Other universities in the United States have had union drives pop-up over issues regarding health care for graduate student employees.
Students at George Washington University, an SU peer institution, started a union drive because of the high upfront cost of health insurance through the university, said Scott Ross, a graduate student at GW. The university recently refused to recognize students seeking unionization because it considered the students’ work as teaching and graduate assistants to be in an educational capacity, not employment, he said.
A unionization push at Pennsylvania State University, another SU peer institution, started over health insurance. Penn State’s administration last year switched graduate student employees’ health care provider from Aetna to United Healthcare without student input, said Katie Warczak, a graduate assistant at Penn State and media officer for the college’s graduate student employee union drive.
Graduate student employees were notified of the change in April of last year, but they weren’t informed of the transition when it happened in August 2017, Warczak said. She said there was no communication from the university in the interim months, and the university said students would be without proof of insurance from August until about October.
“We still had coverage, but we didn’t have the ability to prove it,” Warczak said.
After this story was published, a Penn State spokesperson said in an email that Warczak’s claim was “factually incorrect.”
“The leadership of Penn State’s association of graduate students – the Graduate and Professional Student Association (GPSA) – maintains permanent representation on both the university’s Student Insurance Advisory Board (SIAB) and the Student Insurance Administrative Council (SIAC),” she wrote. “The graduate student representatives on these bodies were fully consulted about the new student insurance plan and the new vendor.”
Warczak said the lack of proof could have caused people to have to pay out of pocket and then endure a long and complicated process of getting reimbursed by an insurance company. Students often cannot afford to pay thousands of dollars out of pocket for a procedure when they have a stipend as income, she added.
Graduate students at SU make about $18,000 per year on average, so a $1,500 health care plan is a large part of a student employee’s paycheck, Wilson said.
“Health care is one of those third rails of the American political system,” Wilson said. “Any time you touch health care, you are touching something that can mean the difference between going to the doctor and taking care of your condition, or going to a doctor, taking care of your condition and then being bankrupt.”
The university anticipates having a student health insurance plan that will be more affordable than the current student or employee plans and have more coverage than the employee plan, Wilson said. GSO members seemed to be “cautiously optimistic” about the plan, he added.

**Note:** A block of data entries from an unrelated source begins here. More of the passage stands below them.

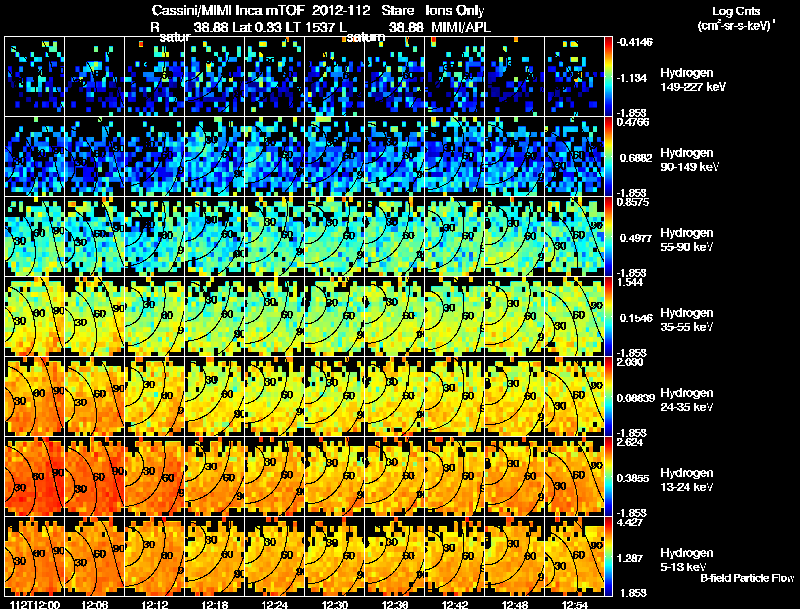Click the Log Cnts units heading
This screenshot has width=800, height=609.
(x=736, y=18)
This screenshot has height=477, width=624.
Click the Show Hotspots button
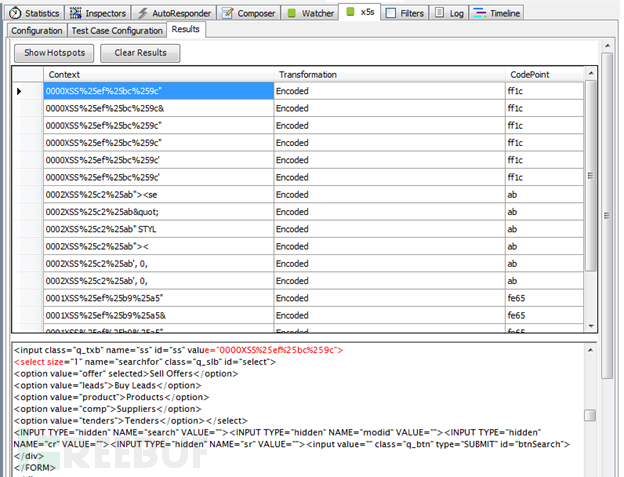point(54,53)
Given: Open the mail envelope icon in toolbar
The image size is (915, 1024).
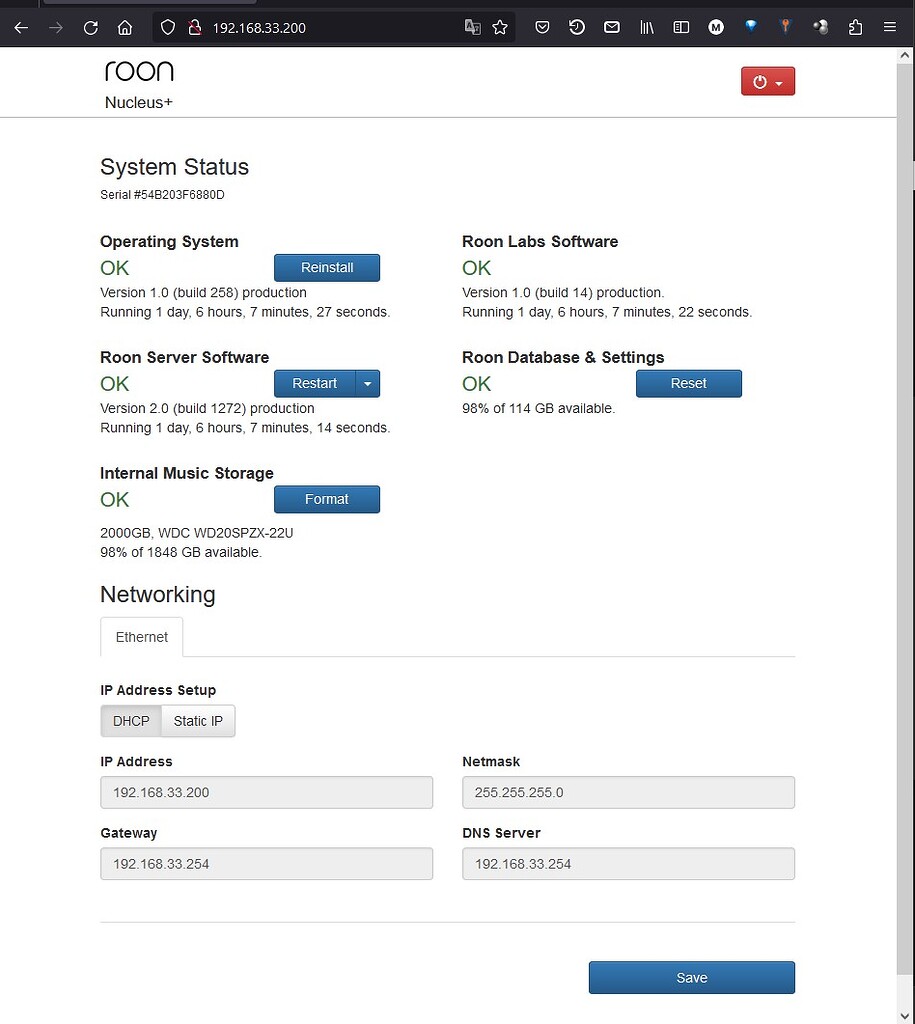Looking at the screenshot, I should (x=611, y=27).
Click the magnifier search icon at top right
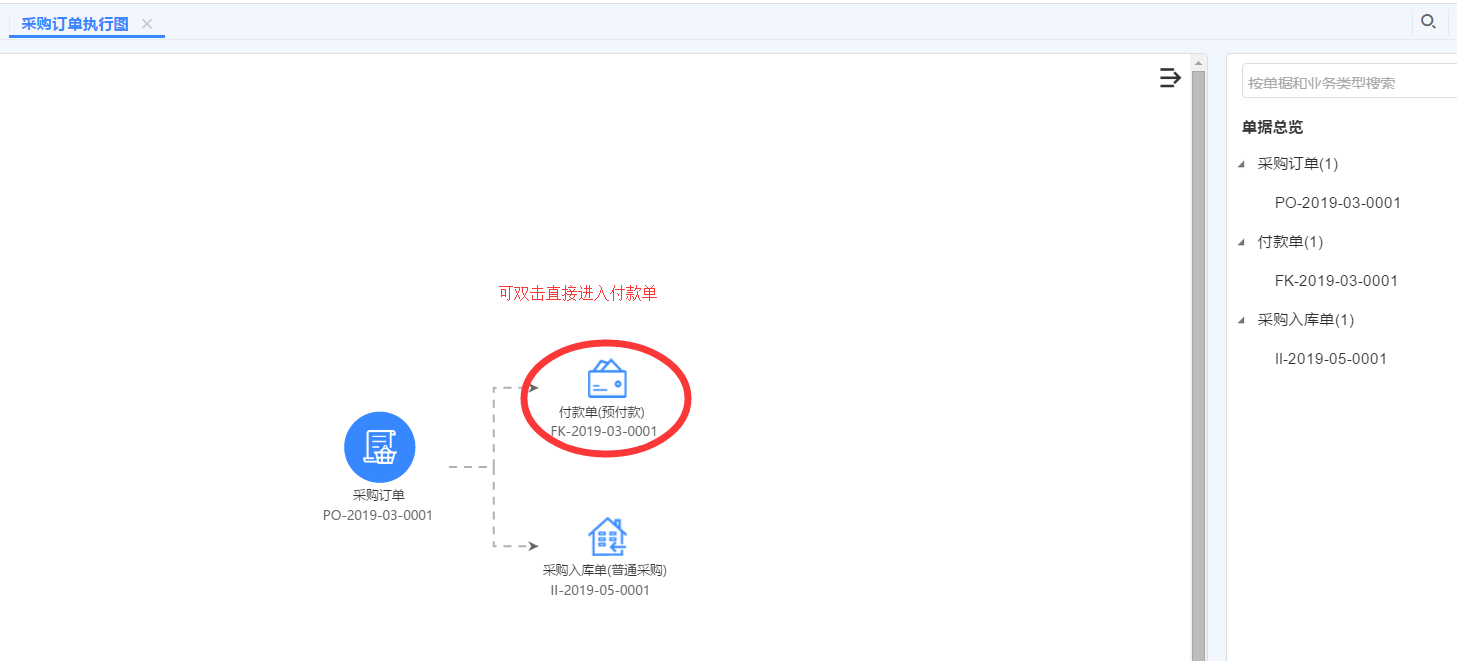1457x661 pixels. coord(1428,21)
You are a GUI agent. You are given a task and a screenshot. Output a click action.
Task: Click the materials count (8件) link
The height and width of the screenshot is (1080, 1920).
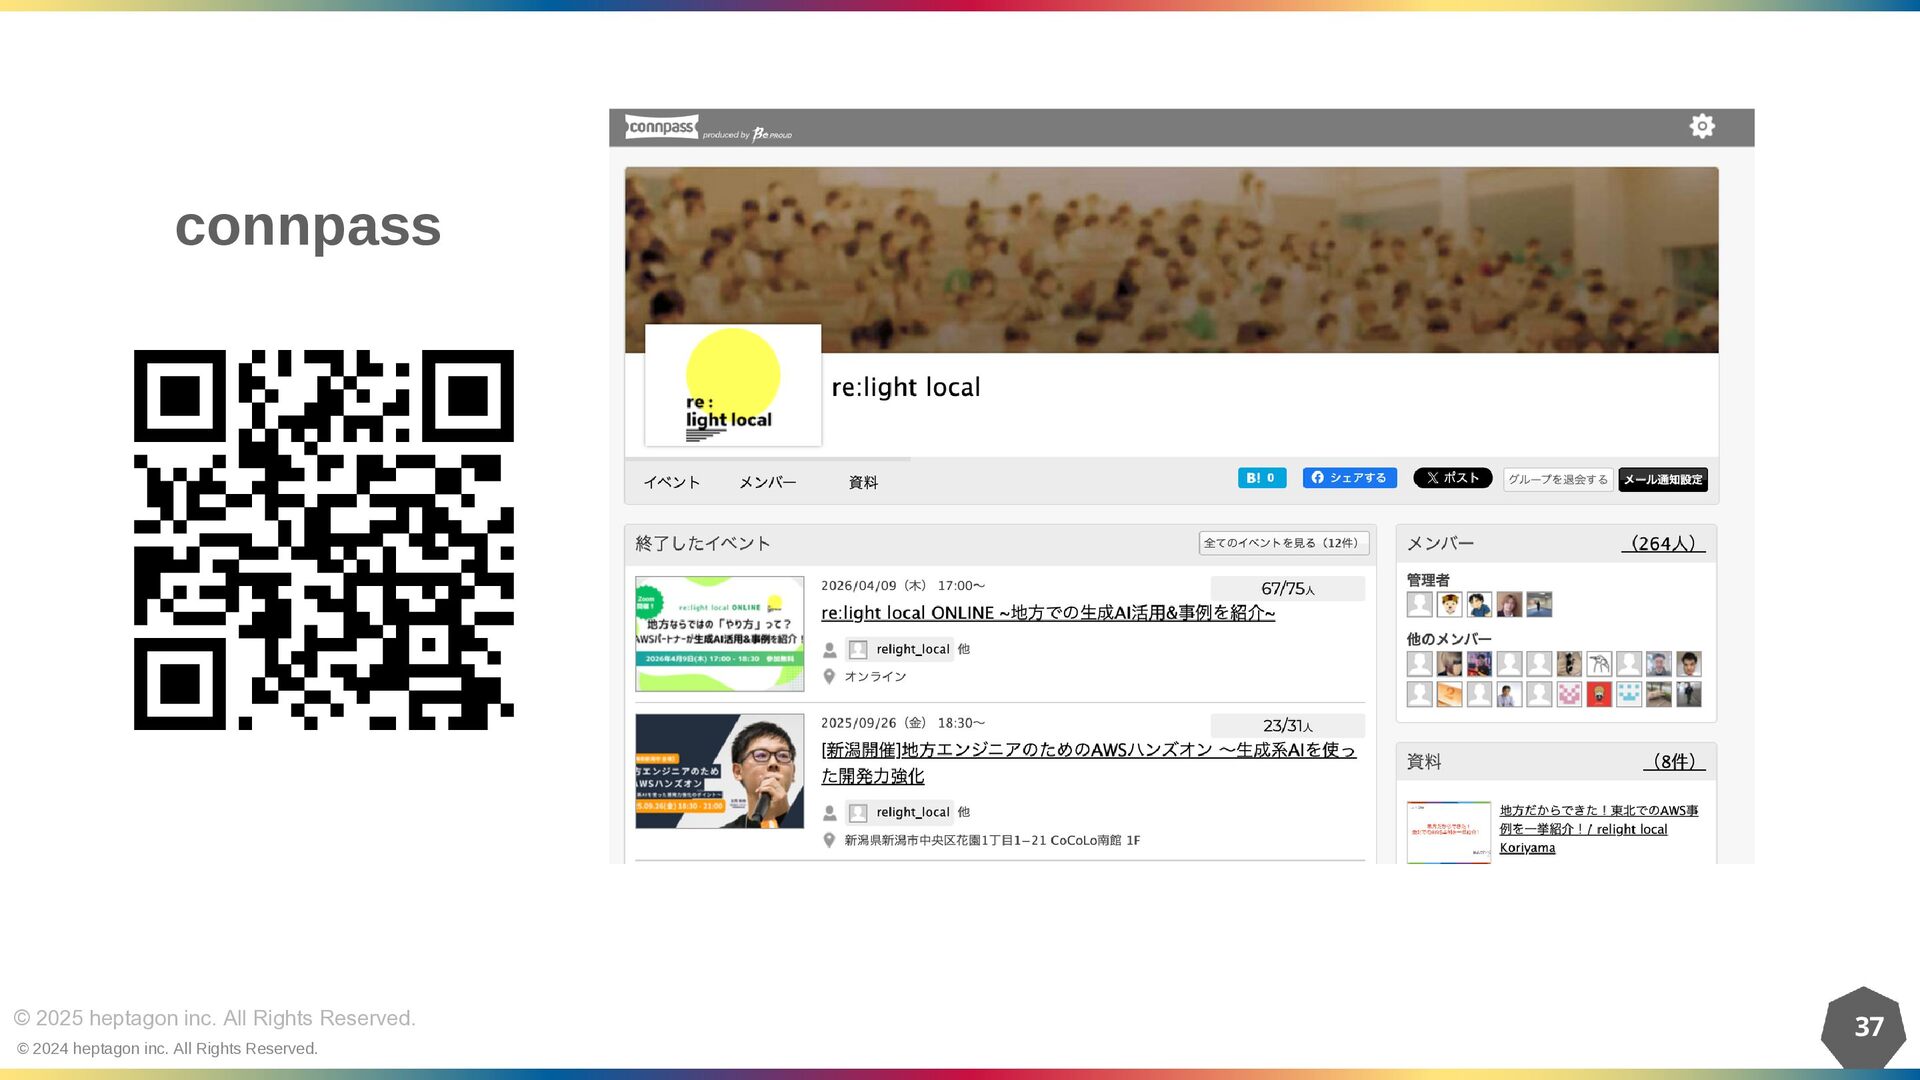click(1673, 762)
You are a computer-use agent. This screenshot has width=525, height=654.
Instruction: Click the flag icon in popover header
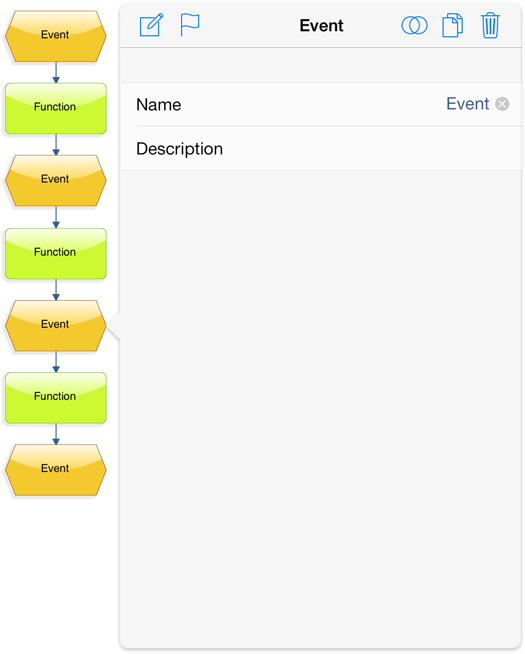190,25
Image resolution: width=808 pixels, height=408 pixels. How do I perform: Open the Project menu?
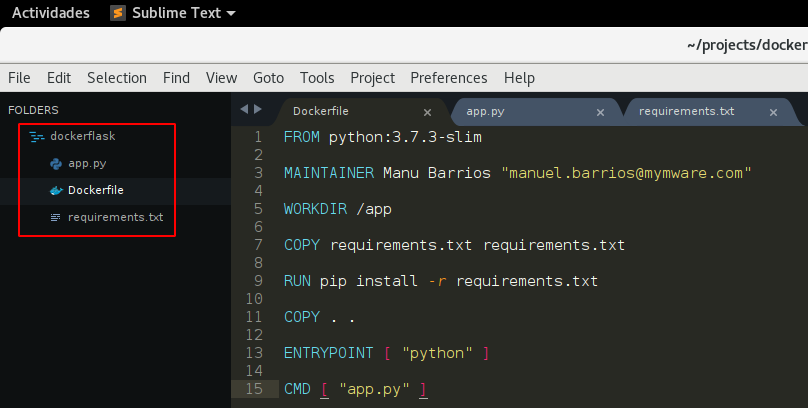372,77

GSO considered graduate employee unionization in 2015 after SU administrators required all students to have Affordable Care Act-compliant health insurance plans by fall 2016. GSO members cited a lack of transparency from the administration as a cause, but never formally pursued unionization.
“This isn’t 2015. Unlike then, the GSO has been at the table. We’ve had these discussions, we talked about it, we’ve worked through the details, we discussed all the potential issues that may come up,” Wilson said. “And the university and us have come to an arrangement that I feel is actually going to wind up working out for us pretty well.”
CLARIFICATION: In a previous version of this post, the level of graduate student involvement in the decision to switch health care providers at Penn State was unclear.